■ Activity: From the data below, repeat exactly the lines from the line with "You are a GUI" to the line with "Task: Add Checkboxes question from toolbox", both included.

■ Recorded data:
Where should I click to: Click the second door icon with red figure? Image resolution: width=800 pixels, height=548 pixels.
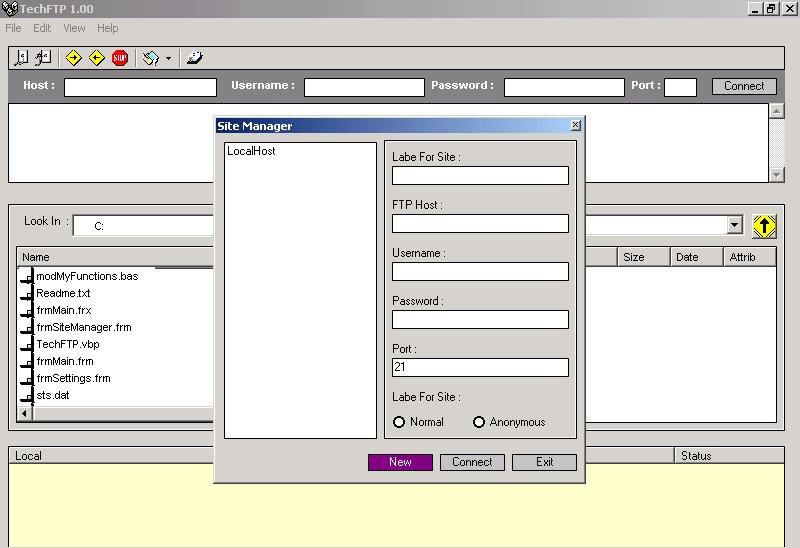click(43, 58)
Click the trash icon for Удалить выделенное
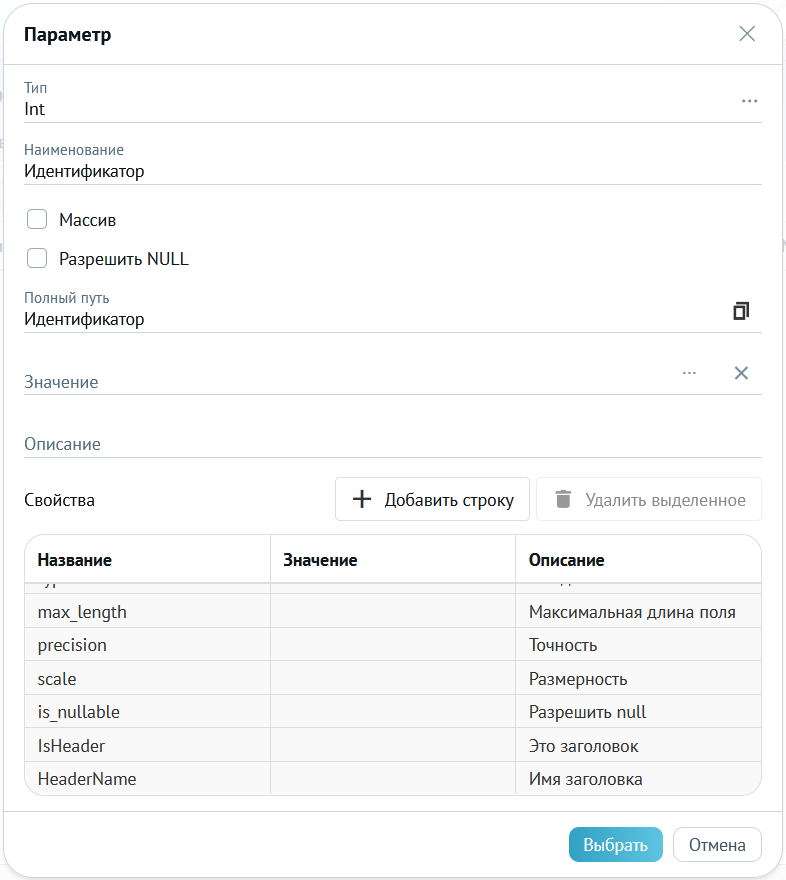Image resolution: width=786 pixels, height=880 pixels. (x=563, y=499)
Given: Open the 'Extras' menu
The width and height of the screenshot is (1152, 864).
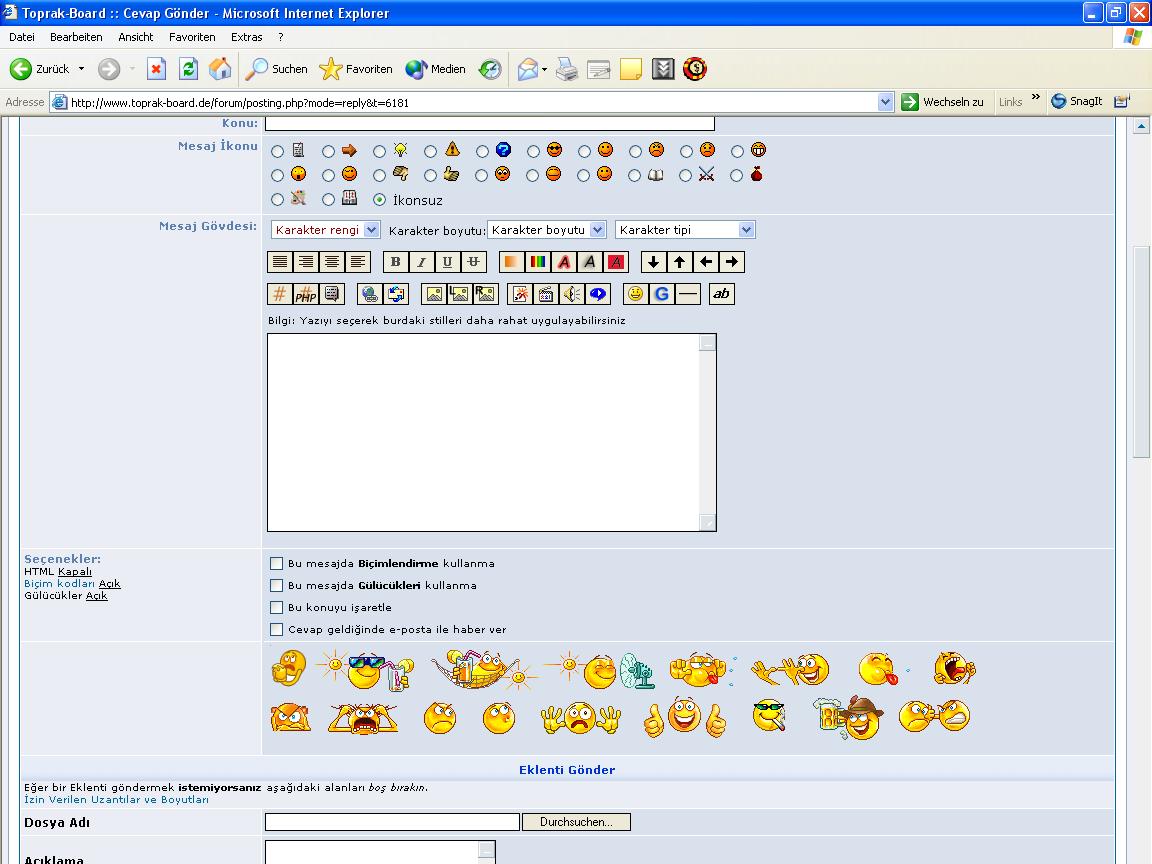Looking at the screenshot, I should (x=246, y=37).
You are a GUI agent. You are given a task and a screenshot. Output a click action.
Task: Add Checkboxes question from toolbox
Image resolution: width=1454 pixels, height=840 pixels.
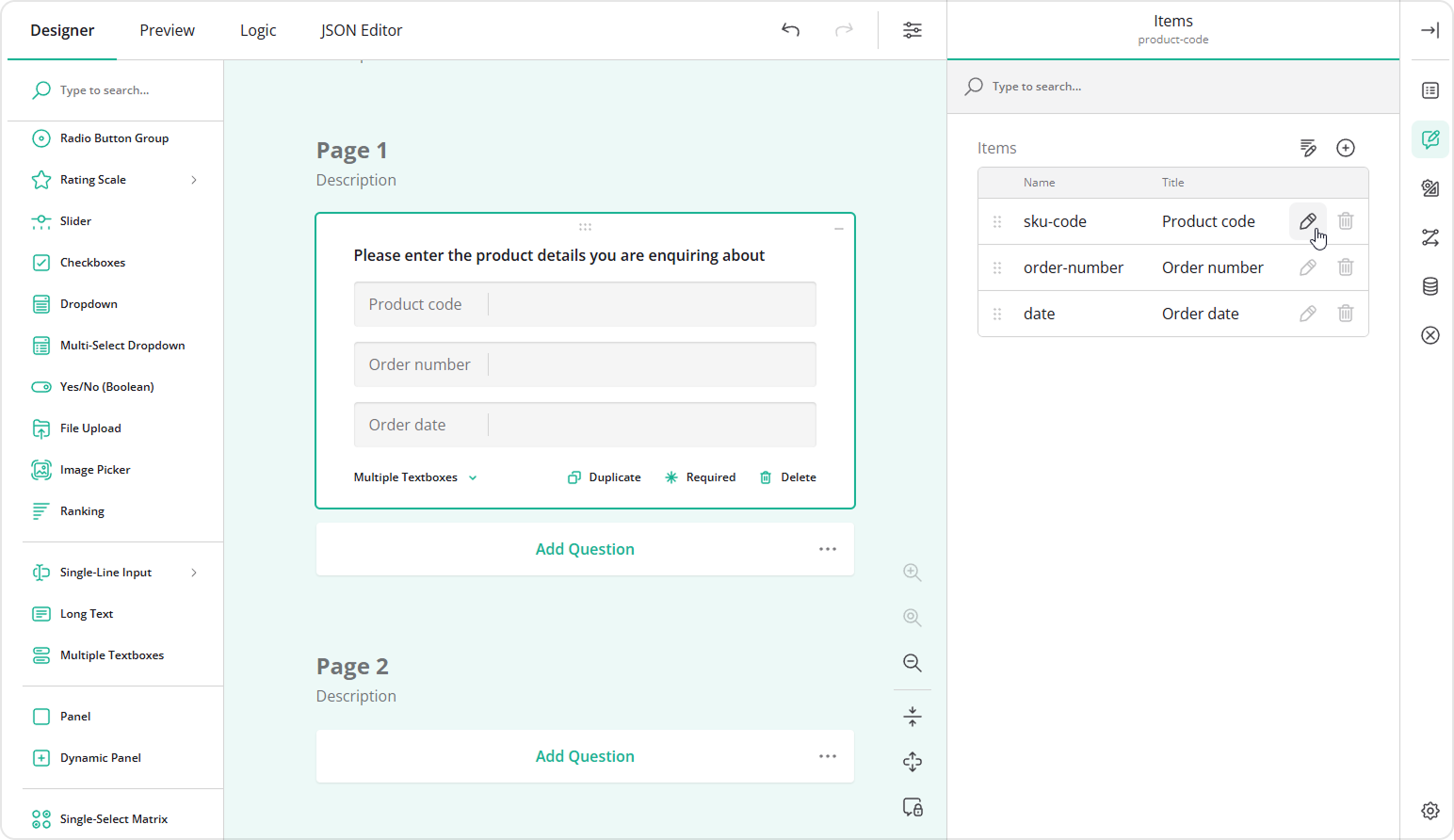[92, 263]
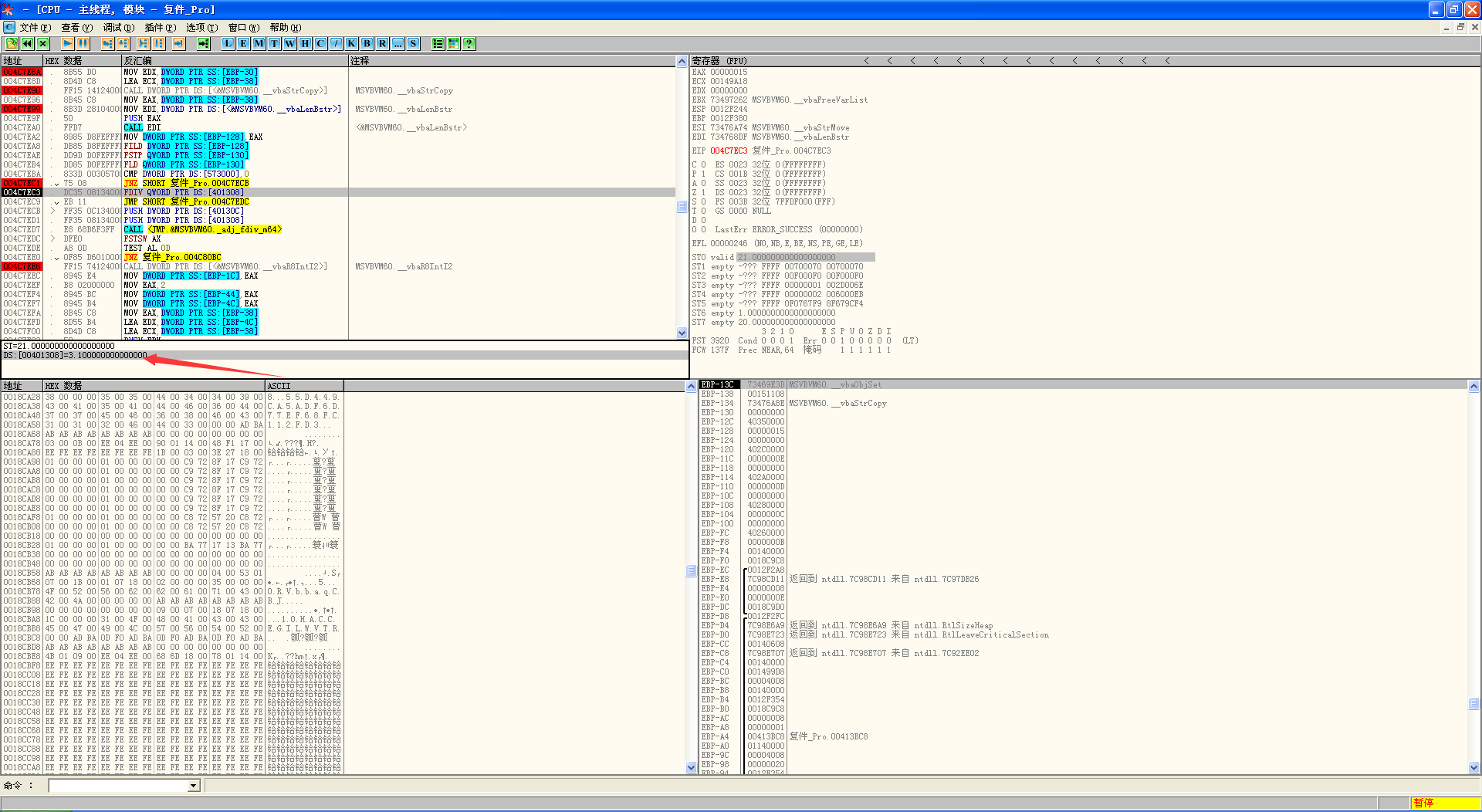The width and height of the screenshot is (1482, 812).
Task: Open Breakpoints window with B button
Action: coord(367,44)
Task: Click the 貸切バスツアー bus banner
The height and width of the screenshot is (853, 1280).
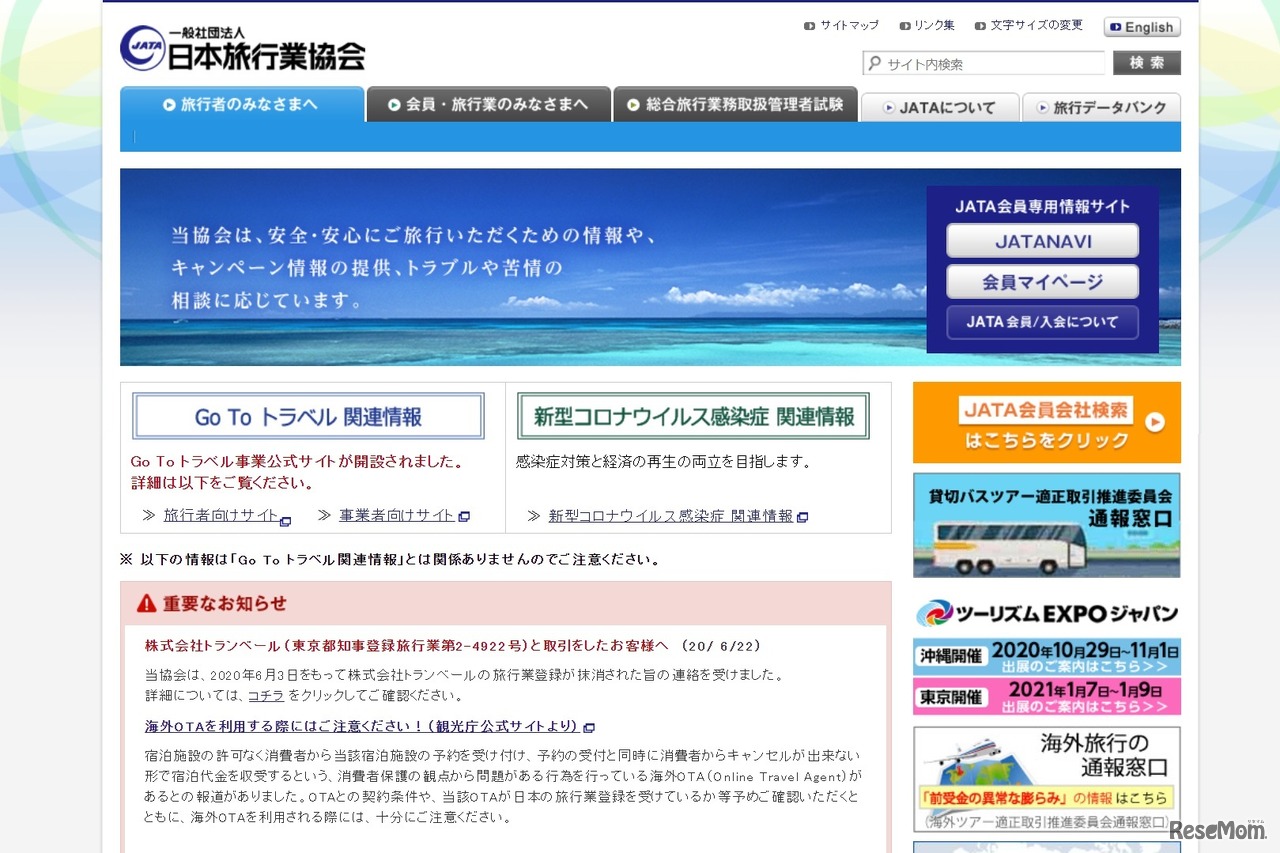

■ Task result:
You are a GUI agent. You are given a task and a screenshot. Output a click action.
Task: Add Checkboxes question from toolbox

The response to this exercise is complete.